A high-performance time-series database engine built from scratch in C++ and exposed via a Python/FastAPI service. This project is a deep dive into the fundamentals of data engineering, focusing on single-machine performance, storage efficiency, and low-level system optimization.
The system is designed to ingest numerical time-series data, store it efficiently using custom compression, and query it with sub-millisecond latency.

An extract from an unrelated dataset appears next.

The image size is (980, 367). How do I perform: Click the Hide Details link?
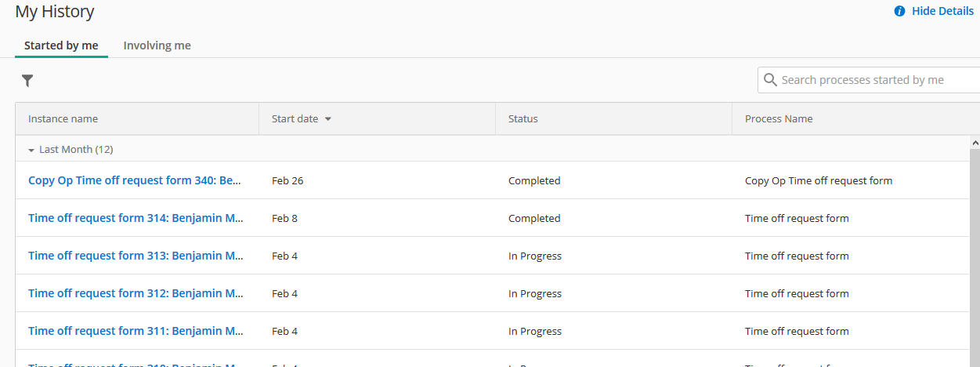(x=942, y=11)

- Custom C++ Storage Engine: Core logic is written in modern C++ (C++17) for direct control over memory layout and to avoid managed runtime overhead
- High-Performance Querying: A time-sharded storage architecture transforms slow, random disk reads into fast, sequential scans, enabling extremely low query latencies
- Efficient Custom Compression: Implemented time-series-specific compression algorithms (Delta-of-Delta for timestamps, XOR for values) from scratch to maximize storage efficiency
- Modern API Layer: A clean, documented RESTful API is provided using Python 3 and FastAPI for easy integration
- Professional Tooling: The project is fully containerized with Docker, built with CMake, and verified with a comprehensive Pytest and C++ unit testing suite
The engine's design is inspired by a Log-Structured Merge-Tree (LSM-Tree) to optimize for high-throughput data ingestion while ensuring data durability.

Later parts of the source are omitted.